Work to complete:
Could you output the material below as a Markdown table with columns "Row" and "Line", one numbered row per nonblank line, with the pictures left out?

BEGIN

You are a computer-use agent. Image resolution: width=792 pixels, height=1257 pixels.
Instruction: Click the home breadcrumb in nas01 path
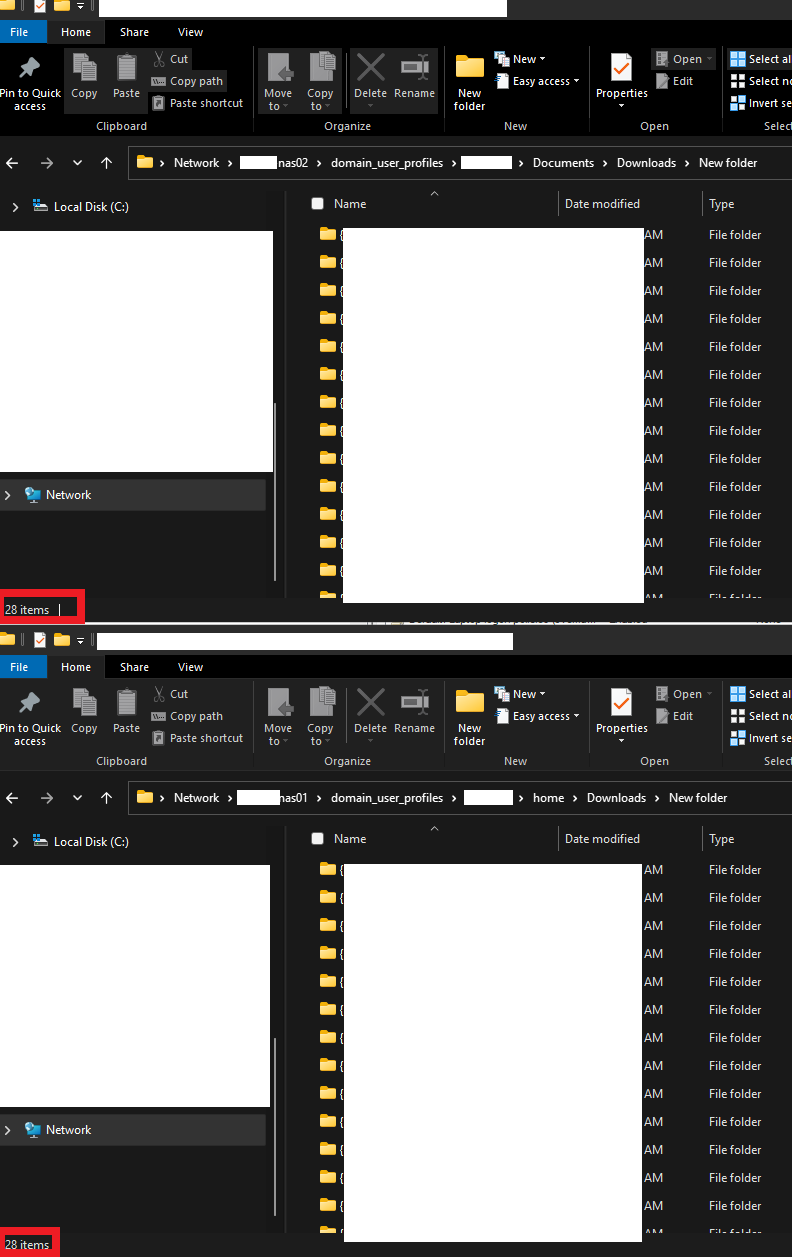548,798
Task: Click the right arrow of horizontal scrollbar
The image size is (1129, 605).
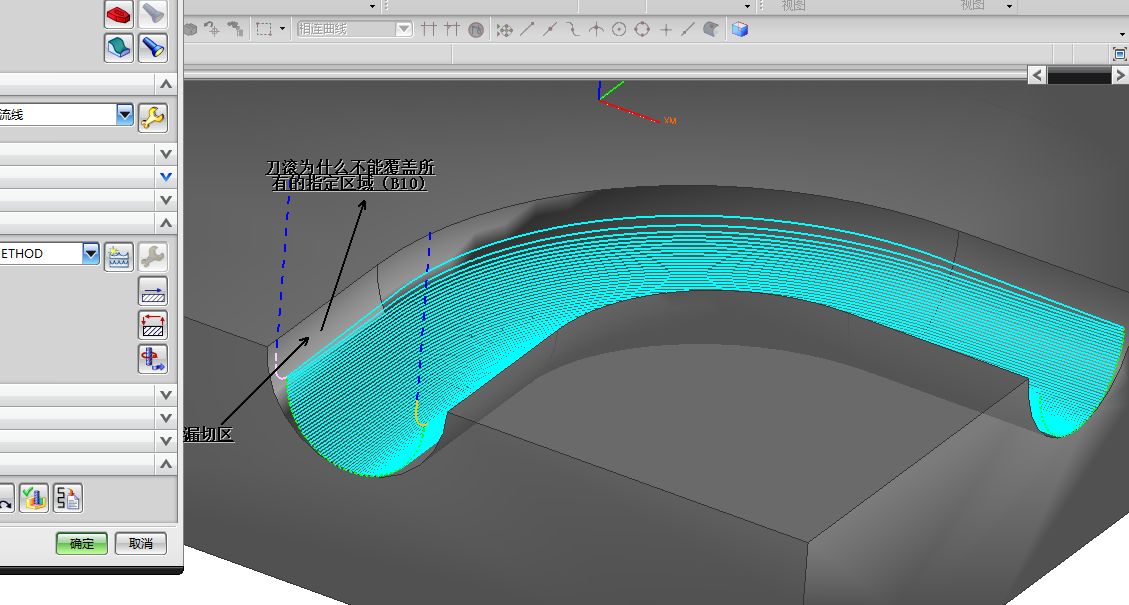Action: point(1120,76)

END

Worked answer:
| Row | Line |
|---|---|
| 1 | You are a computer-use agent. Image resolution: width=792 pixels, height=1257 pixels. |
| 2 | Instruction: Click the home breadcrumb in nas01 path |
| 3 | 548,798 |
| 4 | Task: Click the right arrow of horizontal scrollbar |
| 5 | The image size is (1129, 605). |
| 6 | Action: point(1120,76) |